Monumentous task of making a list of all DDoS Zombies.

Suresh Ramasubramanian suresh at outblaze.com
Mon Feb 9 02:52:41 UTC 2004


Sean Donelan wrote:
> But I still don't understand why an ISP unwilling to spend the money
> to trace uses with RADIUS or other existing methods; is going to want
> to spend money on interfacing their systems with Dynamic DNS servers and

All I'm saying, Sean, is that there should be a quick way (or even an 
automated way) for the NOC to track down and deactivate trojaned hosts / 
zombies etc on their network.

Put the MAC address in, or a hashed version of the guy's userid in, or 
anything else you want [cf: EB Dreger's post].
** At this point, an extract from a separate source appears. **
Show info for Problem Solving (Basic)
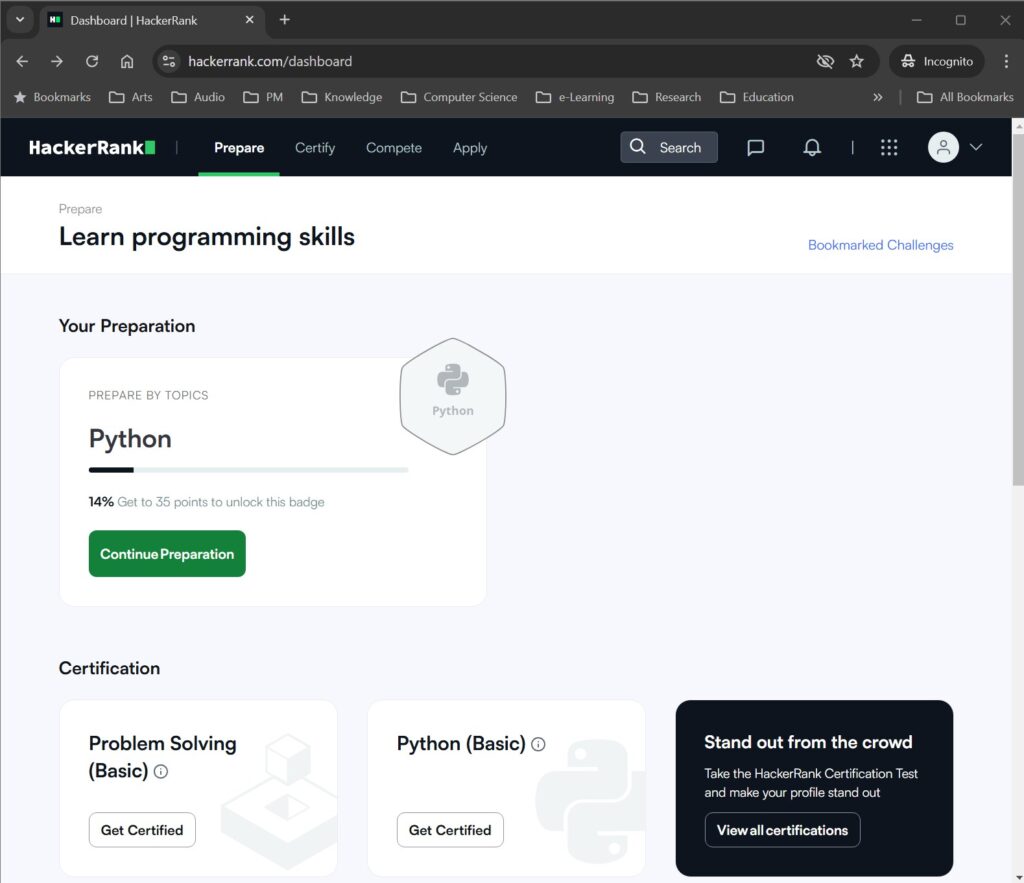point(161,772)
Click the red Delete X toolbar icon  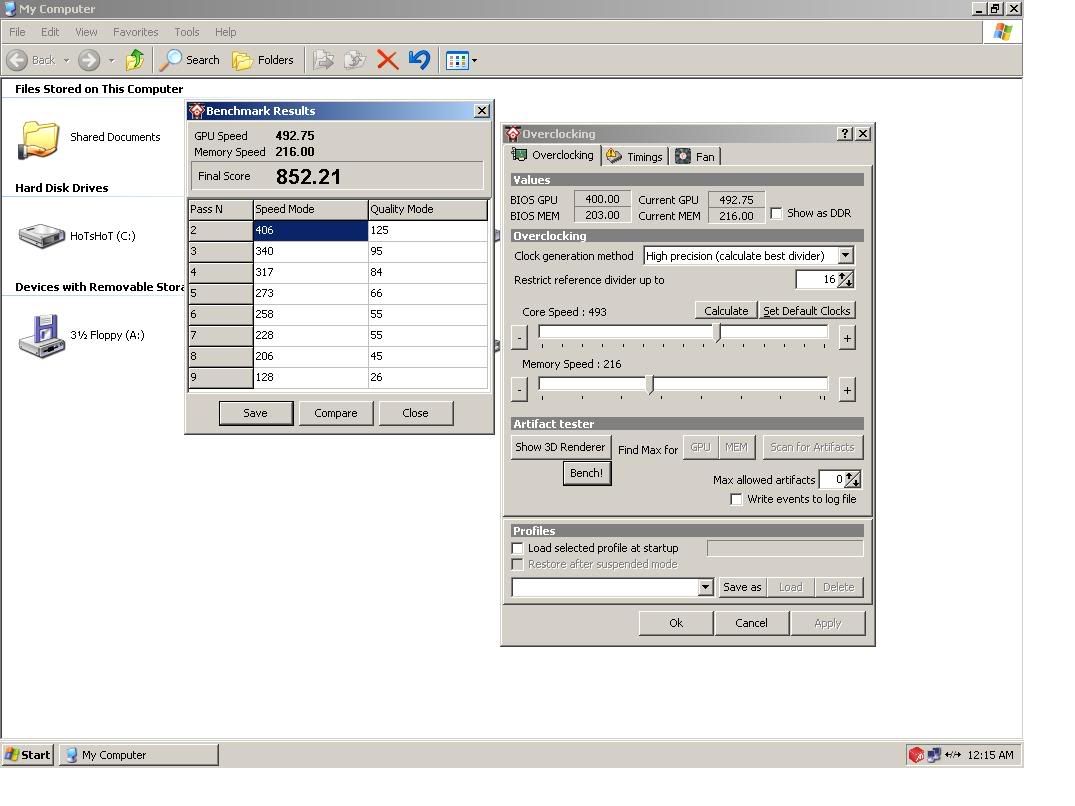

Or query RADIUS or other methods if you like.  As long as it can be 
automated, and there's a way to immediately parse out the guy's userid 
and deactivate it ... I don't particularly care.  I just suggested one 
method.  Sure, there are several others.

> Digital rightes management, password guessing, IRC bans, mail blocks, etc
> could work much more effectively if ISPs provided a unique identifier for
> subscribers.  If software and hardware vendors included a hard-coded

I never said that unique identifier had to be intelligible to anybody 
other than the ISP.  The 1984-esque scenario is interesting, but not 
really what I was suggesting.

> As you point out, there are a lot of them.  But the goal should be to
> NOT have the ISP's staffers handle individual complaints.  Any "solution"

Your staff will still get a ton of complaints. If these can be parsed by 
a script that looks for virus / trojan strings in the complaint,extracts 
the IP (or has your NOC dude just click the IP in his ticketing system, 
like in RT + IRTT) and the account just goes away - then fine.

As long as the user is still active and still able to login to your 
network, you have a ddos zombie in there.

> I assume you are aware that one of the fastest growing trojan segments
> includes trojans which can not be detected by port scanners.

Yes. There are stealth trojans. But just looking for sudden peaks of 
traffic, or other wormsign, might help in such a case.

> You are correct that prevention is better than the cure.  Unfortunately
> you've misidentified the point of prevention.  The software vendor is
> in the best position to prevent systems being compromised.  A change at

You know, I would love it if I had a userbase that was all mac / *nix. 
Or at least a userbase running windows that would take the time and 
trouble to at least patch their systems and update their AV definitions 
once in a while, and which would use something safer than IE + Outlook 
to surf the web & read their email, like say Firebird + Thunderbird.

If you only have such model users on your network, let me know if you 
are hiring and I'll immediately send you my CV :)  But for want of that ...
> The number of spoofed packets received has very little to do with the
> number of sources of spoofed packets.  But again, it points out the
> lack of hard data.  Yesterday, a red car cut me off, so obviously the
> problem is red cars and we should prohibit all red cars.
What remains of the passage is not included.